22/1/09

Lección no aprendida

Es cómico pensar en la forma de actuar de los humanos.
Si pudiéramos distanciarnos tan solo unos metros hacia arriba de nosotros mismos, y nos viéramos viviendo cotidianamente, reírnos sería tan solo una primera reacción. Luego, sin más que aceptar que nuestras actitudes solo reflejan la necedad e ineptitud que hay en nosotros, la sonrisa se esfumaría de nuestro rostro, y entonces no tendríamos nada más que gritarnos desde arriba a nuestro propio yo: "Oye, tú, deja de hacer el ridículo, ¡por favor!, y haz lo que debes hacer".

Es fácil desviar los pensamientos, la mirada y la conciencia, desde el Sustento, a la nada misma que son nuestros intentos por tratar de humanizar lo que no es humano, por creer que tenemos por naturaleza lo que nos ha sido dado, como si fuera un derecho de nacimiento.

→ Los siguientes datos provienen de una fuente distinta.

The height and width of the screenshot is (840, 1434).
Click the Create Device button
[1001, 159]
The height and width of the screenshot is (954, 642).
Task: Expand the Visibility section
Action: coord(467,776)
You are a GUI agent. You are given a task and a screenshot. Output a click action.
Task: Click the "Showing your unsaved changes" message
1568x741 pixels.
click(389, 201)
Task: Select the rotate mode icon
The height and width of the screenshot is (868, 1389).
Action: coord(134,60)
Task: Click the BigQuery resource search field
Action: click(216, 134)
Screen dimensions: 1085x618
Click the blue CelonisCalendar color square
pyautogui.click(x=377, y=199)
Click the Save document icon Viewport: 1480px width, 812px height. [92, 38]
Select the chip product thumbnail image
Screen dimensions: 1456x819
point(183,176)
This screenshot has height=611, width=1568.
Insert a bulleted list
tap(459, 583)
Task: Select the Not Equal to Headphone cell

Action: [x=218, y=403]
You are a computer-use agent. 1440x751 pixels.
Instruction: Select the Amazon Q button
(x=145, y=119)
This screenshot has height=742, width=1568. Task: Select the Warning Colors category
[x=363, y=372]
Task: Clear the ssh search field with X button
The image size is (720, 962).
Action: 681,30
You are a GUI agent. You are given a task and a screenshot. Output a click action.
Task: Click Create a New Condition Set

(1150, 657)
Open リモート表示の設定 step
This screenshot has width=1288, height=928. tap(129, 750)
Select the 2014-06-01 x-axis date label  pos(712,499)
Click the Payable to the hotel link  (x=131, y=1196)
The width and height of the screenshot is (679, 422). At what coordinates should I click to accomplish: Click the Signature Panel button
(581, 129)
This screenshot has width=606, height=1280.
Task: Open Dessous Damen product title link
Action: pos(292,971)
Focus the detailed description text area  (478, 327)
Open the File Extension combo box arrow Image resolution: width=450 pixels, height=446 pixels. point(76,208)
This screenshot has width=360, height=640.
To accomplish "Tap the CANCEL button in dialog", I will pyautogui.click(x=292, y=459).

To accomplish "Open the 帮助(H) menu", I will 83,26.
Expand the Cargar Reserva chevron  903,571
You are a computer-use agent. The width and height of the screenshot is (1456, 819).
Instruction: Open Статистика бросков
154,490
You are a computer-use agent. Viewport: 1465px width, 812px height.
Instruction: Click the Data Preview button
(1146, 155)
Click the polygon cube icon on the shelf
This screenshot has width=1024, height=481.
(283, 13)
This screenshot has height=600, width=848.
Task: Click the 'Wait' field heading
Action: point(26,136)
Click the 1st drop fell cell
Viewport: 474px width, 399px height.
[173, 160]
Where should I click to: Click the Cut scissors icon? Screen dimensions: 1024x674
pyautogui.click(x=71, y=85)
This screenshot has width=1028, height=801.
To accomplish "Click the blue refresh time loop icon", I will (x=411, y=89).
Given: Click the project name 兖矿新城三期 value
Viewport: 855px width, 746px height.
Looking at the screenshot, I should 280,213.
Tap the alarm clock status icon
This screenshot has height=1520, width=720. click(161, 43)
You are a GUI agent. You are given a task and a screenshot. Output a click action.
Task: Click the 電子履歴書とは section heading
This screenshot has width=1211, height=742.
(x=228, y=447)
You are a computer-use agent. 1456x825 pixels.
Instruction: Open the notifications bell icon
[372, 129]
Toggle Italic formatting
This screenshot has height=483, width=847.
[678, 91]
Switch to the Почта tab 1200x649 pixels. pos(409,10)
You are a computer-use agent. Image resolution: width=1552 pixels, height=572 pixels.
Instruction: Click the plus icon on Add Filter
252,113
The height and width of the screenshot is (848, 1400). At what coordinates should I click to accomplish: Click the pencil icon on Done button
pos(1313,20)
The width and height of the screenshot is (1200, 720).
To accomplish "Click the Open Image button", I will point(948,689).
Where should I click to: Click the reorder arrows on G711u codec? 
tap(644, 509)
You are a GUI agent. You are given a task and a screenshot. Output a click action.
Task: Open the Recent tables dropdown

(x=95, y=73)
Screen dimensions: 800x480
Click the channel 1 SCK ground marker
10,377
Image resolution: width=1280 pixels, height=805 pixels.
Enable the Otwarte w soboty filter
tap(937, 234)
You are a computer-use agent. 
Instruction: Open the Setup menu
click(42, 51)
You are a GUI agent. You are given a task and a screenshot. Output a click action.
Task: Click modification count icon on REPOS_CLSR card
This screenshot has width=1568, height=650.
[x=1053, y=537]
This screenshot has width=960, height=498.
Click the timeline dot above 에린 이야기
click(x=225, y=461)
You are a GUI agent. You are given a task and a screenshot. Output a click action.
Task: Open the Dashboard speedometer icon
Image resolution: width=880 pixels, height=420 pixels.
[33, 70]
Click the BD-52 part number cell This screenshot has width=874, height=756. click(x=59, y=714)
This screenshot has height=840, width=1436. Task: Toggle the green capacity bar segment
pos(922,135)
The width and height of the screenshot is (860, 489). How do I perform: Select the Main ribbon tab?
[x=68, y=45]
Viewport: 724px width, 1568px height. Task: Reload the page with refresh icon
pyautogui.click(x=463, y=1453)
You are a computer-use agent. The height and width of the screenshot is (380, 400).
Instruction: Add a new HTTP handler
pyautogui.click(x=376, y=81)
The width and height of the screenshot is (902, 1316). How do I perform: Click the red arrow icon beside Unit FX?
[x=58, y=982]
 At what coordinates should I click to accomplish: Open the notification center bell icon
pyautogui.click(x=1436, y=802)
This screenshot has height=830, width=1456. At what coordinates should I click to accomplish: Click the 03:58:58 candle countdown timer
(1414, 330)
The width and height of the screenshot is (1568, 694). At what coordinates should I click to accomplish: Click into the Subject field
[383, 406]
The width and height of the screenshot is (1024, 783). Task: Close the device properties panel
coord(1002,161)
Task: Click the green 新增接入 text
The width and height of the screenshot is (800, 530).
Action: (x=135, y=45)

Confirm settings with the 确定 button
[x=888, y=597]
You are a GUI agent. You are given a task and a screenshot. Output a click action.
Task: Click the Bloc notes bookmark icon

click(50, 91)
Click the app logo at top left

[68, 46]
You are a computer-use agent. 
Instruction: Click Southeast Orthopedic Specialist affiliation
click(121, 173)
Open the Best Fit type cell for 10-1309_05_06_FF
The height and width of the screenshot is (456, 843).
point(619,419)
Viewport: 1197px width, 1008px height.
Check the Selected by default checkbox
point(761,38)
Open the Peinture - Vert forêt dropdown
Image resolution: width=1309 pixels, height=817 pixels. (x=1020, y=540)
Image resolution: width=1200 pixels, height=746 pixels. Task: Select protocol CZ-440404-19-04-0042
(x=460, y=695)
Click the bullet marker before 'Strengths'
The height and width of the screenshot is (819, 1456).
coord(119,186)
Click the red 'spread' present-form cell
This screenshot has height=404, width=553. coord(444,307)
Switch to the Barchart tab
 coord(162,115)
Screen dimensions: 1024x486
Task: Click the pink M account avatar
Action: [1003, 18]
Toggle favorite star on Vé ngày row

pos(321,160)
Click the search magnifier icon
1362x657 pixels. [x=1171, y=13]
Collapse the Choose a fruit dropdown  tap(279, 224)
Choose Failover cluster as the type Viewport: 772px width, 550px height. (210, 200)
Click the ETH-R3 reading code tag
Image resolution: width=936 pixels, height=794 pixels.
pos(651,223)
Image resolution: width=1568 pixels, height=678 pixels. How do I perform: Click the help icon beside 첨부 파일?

Nada que tengamos de bueno, nos pertenece realmente. Tomar conciencia de ello es un paso mortal, pues con él cualquier tipo de falso fundamento y fe puesta en el objeto equivocado comienza a trizarse. Es mortal, pero para el orgullo. Ese tipo de muerte proviene de la Vida misma. Y aunque creamos en primera instancia que es un paso de debilidad, pronto nos daremos cuenta que es el primer paso más seguro que pudimos haber dado: renunciar al yo para entregárselo al único Ser que puede con todo el derecho del mundo decir "Yo", es la mejor manera de encontrarnos a nosotros mismos. Y con esto comienza el largo camino del paradójico reencuentro, del llanto que da gozo, de la muerte que da vida, de entregar lo que nos ha sido dado, para poder tenerlo realmente. Y de paso, dejar de actuar como entes sin sentido.